In the previous article, we saw the different algorithms which can be used for the rate limiting purpose. Here we'll go through the real juicy part, the architecture of the system which can be considered for providing a reliable service. There is always room for improvements :)

Basic High level architecture

The common idea of all the algorithms is very simple that we need to keep track of how many requests are coming in from same IP address, same user and need to compare it with a counter. If the counter exceeds the limit, then the request is disallowed.

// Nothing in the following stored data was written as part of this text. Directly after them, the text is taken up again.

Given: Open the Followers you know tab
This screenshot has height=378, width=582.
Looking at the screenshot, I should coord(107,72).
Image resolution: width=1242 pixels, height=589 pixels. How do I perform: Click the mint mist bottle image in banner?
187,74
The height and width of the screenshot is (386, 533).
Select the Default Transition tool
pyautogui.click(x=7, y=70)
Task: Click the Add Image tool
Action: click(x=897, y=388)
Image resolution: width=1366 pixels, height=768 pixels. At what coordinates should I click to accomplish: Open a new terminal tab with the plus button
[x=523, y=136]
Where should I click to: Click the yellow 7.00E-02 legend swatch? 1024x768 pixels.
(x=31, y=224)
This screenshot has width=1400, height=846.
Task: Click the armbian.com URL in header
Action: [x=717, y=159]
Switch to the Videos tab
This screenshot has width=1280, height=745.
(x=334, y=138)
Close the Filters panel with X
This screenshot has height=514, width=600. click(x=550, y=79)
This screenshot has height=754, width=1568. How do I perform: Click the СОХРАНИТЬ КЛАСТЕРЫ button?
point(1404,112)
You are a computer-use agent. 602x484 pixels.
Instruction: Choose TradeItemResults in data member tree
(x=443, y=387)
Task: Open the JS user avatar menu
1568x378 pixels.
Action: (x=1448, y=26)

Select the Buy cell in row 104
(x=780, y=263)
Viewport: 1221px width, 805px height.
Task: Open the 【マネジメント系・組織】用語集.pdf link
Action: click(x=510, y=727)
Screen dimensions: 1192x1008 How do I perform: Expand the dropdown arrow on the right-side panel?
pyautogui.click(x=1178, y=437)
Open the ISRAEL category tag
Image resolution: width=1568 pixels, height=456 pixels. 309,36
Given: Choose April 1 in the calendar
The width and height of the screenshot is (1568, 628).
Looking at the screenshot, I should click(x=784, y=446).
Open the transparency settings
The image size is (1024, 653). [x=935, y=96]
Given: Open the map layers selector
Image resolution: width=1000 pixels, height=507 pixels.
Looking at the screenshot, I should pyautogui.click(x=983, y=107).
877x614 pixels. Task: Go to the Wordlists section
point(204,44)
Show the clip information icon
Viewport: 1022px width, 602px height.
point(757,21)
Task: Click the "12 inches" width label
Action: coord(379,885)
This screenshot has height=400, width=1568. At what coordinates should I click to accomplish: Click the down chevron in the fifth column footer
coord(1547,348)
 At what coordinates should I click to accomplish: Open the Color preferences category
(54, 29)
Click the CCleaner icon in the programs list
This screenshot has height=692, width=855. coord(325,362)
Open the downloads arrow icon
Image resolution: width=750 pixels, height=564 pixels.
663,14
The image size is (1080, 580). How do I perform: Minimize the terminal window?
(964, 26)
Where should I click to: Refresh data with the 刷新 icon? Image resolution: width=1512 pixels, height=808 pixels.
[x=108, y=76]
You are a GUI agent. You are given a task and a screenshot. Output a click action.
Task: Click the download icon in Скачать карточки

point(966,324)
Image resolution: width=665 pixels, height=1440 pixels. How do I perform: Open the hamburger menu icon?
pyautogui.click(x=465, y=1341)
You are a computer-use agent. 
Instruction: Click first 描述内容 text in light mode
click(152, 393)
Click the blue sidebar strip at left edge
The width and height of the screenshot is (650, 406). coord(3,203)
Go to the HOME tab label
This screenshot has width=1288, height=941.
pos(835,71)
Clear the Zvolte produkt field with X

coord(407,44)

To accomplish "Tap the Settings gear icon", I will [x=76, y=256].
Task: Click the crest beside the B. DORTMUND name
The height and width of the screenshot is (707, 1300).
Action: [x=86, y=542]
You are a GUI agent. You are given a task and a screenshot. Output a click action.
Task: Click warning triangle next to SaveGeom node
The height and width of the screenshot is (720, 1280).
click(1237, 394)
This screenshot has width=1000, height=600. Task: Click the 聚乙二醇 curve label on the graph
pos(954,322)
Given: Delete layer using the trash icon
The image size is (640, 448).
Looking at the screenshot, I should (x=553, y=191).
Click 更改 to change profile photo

This counter will be accessed at a very high rate and so storing it in disk based database is not a good idea. So in-memory cache like Redis or tarantool can be used.

Working

• The client makes a request to the service.
• It lands the rate limiting middleware which we saw in the previous post.
• Middleware will be able to communicate with the cache.
• It checks if the limit of the particular request is reached and if it is, then the request is rejected or else the cache counter is incremented as depending on rule and forwards/sends the request to the app servers.

How it works?

Ok, so this will work for all the basic cases. But we will have some doubts now on few things like what will happen to those requests which are throttled and also where does the rate limiting rules such as this particular type of request can be allowed 10 time in a minute but another type of request can be allowed only 5 times in a minute is stored.

What happens when rate limit is reached.

There shall be two ways of handling it depending on the use case.

1. Sending 429 (too many requests) response to the client
2. Queue the requests to be processed later

How a client can be informed that it's rate limited?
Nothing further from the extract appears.